RNN in the Real World
Relational Neural Networks (RNN) are the state of the art algorithm used to perform deep learning on language and sequential data. To create an RNN in a real-world project, you’ll fire up a deep learning framework such as Tensorflow or Keras, select hyperparameters such as network architecture, number of layers and an activation function, and the model will immediately be ready to train. For example, in TensorFlow, you can choose an optimizer for the weights (simple Stochastic Gradient Descent, AdaOptimizer, MomentumOptimizer, etc), an activation cell (Basic, Gru, LSTM, Multi RNN), and an RNN architecture (static RNN with a uniform length for all input sequences, dynamic RNN with the ability to have inputs of different lengths, and static bidirectional RNN).
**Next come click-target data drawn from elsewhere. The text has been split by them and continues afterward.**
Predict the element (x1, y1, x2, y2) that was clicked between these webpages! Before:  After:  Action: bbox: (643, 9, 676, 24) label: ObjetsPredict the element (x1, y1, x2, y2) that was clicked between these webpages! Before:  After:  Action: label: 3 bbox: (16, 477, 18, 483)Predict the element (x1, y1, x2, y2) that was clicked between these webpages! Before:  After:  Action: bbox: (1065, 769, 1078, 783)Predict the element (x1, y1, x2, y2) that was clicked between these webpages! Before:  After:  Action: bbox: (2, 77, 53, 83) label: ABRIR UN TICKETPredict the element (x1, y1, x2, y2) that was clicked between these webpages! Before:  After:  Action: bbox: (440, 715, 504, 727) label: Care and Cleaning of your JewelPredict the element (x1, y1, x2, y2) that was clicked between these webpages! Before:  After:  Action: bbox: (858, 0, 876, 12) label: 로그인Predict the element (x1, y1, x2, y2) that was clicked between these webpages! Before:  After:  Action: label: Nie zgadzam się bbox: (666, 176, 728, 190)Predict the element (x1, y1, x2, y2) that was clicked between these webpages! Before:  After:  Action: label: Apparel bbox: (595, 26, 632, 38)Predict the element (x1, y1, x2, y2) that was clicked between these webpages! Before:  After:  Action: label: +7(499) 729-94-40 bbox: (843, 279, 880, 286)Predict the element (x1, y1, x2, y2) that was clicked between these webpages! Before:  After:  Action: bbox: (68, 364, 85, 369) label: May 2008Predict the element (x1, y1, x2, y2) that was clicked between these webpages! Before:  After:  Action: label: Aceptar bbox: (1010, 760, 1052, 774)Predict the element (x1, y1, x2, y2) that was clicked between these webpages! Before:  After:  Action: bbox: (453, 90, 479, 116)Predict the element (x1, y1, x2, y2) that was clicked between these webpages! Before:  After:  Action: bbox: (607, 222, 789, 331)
Today’s deep learning frameworks let you create Recurrent Neural Networks quickly with just a few lines of code, despite their theoretical complexity. However, in real-world projects you might run into a few challenges:
Tracking experiment progress, source code, and hyperparameters across multiple RNNs.
Running experiments across multiple machines—for bidirectional RNNs operating on long data sequences, or RNNs processing video and audio, real projects will likely require running experiments on multiple machines. Provisioning these machines, configuring them and distributing the work among them can become a burden.
Manage training data—some RNN projects have a simple training set involving one or more text files. But for RNNs processing rich media, training sets can weigh Gigabytes or more, and moving data between training machines is difficult and time-consuming.